Eleazar es un pastor protestante irlandés que se ve obligado a emigrar a California a mitad del siglo XIX. Los paralelismos con la historia bíblica son continuos (reforzados, por si hubiera duda, con frecuentes citas expresas) pero respetando la autonomía narrativa del viaje del protagonista y de su familia. Hay desiertos, hay un asesinato accidental, hay curaciones de enfermos mordidos por serpiente y hay un lugar prometido. La novela arranca desde la rusticidad de Eleazar pastor niño, y termina desvelando el final reservado a Eleazar en su viaje hacia la seguridad de su familia y hacia su propia confianza en Dios. Al final sabremos las consecuencias de la aventura que emprendió bajo el genio tutelar del Profeta.

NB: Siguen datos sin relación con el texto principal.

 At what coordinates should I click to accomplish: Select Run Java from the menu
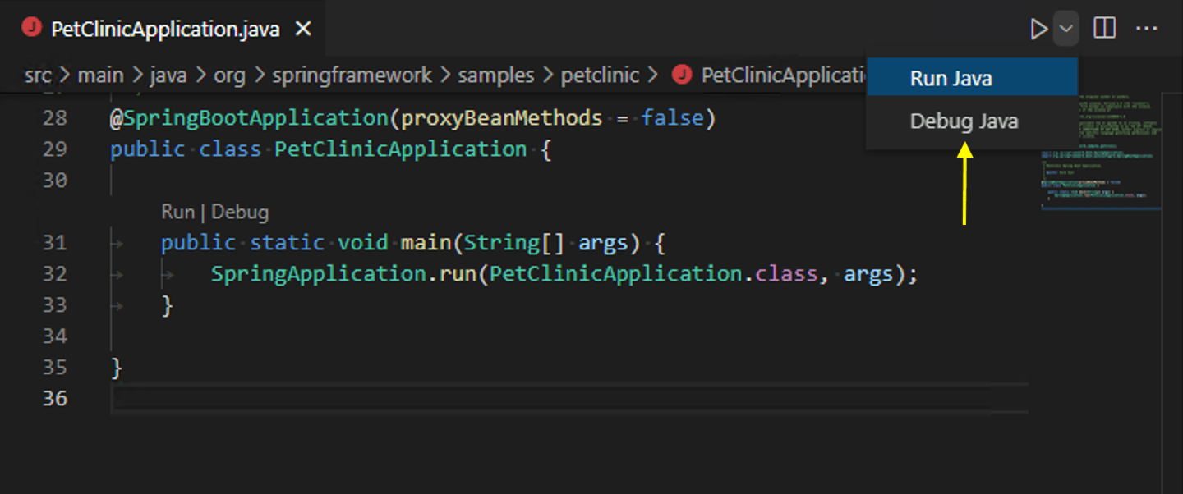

La breve novela está escrita con maestría, con un bello lenguaje muy apropiado a la hondura de algunas reflexiones. El último tercio acumula peripecias que rompen el tono épico y grave que llevaba hasta entonces el relato, y que distraen un poco de la conclusión para la que se nos ha ido preparando, pero apenas afecta a la redondez de la historia. Hay numerosos aciertos literarios entre los que destaca la repetición del motivo lírico del agua en diferentes contextos. El mestizaje religioso del protagonista (procedencia irlandesa y fe protestante) da pie a breves debates teológicos resueltos a medias, con originalidad, pero sin errores graves. Otro libro del octogenario y prestigioso escritor francés; como siempre, poco convencional y lleno de encanto literario.